The records below are to be duplicated exactly as they appear.

*** Data section Section Begins ***

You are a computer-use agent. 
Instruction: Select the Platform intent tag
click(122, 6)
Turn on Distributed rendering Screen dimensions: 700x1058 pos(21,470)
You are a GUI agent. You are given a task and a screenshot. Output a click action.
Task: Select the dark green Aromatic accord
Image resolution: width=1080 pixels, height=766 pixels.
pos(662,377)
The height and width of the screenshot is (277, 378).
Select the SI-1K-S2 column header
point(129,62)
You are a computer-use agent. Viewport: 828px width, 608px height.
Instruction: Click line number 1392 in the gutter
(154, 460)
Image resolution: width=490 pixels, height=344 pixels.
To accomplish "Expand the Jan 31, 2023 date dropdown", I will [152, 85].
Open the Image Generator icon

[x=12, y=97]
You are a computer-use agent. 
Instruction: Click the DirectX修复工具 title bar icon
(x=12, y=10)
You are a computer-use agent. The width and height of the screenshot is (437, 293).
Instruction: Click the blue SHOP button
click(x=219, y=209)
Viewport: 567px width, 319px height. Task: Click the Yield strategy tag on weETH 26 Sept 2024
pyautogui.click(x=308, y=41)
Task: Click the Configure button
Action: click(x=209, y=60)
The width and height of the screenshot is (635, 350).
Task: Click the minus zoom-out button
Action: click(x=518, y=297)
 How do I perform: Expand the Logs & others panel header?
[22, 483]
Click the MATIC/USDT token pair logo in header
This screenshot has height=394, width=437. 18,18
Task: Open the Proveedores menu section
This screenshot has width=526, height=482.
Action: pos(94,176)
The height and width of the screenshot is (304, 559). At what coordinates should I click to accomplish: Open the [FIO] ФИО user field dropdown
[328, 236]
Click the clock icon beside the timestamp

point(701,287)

*** Data section Section Ends ***

> [Solution to the problem]:
You are a computer-use agent. 
Instruction: Select the Platform intent tag
click(122, 6)
Turn on Distributed rendering Screen dimensions: 700x1058 pos(21,470)
You are a GUI agent. You are given a task and a screenshot. Output a click action.
Task: Select the dark green Aromatic accord
Image resolution: width=1080 pixels, height=766 pixels.
pos(662,377)
The height and width of the screenshot is (277, 378).
Select the SI-1K-S2 column header
point(129,62)
You are a computer-use agent. Viewport: 828px width, 608px height.
Instruction: Click line number 1392 in the gutter
(154, 460)
Image resolution: width=490 pixels, height=344 pixels.
To accomplish "Expand the Jan 31, 2023 date dropdown", I will [152, 85].
Open the Image Generator icon

[x=12, y=97]
You are a computer-use agent. 
Instruction: Click the DirectX修复工具 title bar icon
(x=12, y=10)
You are a computer-use agent. The width and height of the screenshot is (437, 293).
Instruction: Click the blue SHOP button
click(x=219, y=209)
Viewport: 567px width, 319px height. Task: Click the Yield strategy tag on weETH 26 Sept 2024
pyautogui.click(x=308, y=41)
Task: Click the Configure button
Action: click(x=209, y=60)
The width and height of the screenshot is (635, 350).
Task: Click the minus zoom-out button
Action: click(x=518, y=297)
 How do I perform: Expand the Logs & others panel header?
[22, 483]
Click the MATIC/USDT token pair logo in header
This screenshot has height=394, width=437. 18,18
Task: Open the Proveedores menu section
This screenshot has width=526, height=482.
Action: pos(94,176)
The height and width of the screenshot is (304, 559). At what coordinates should I click to accomplish: Open the [FIO] ФИО user field dropdown
[328, 236]
Click the clock icon beside the timestamp

point(701,287)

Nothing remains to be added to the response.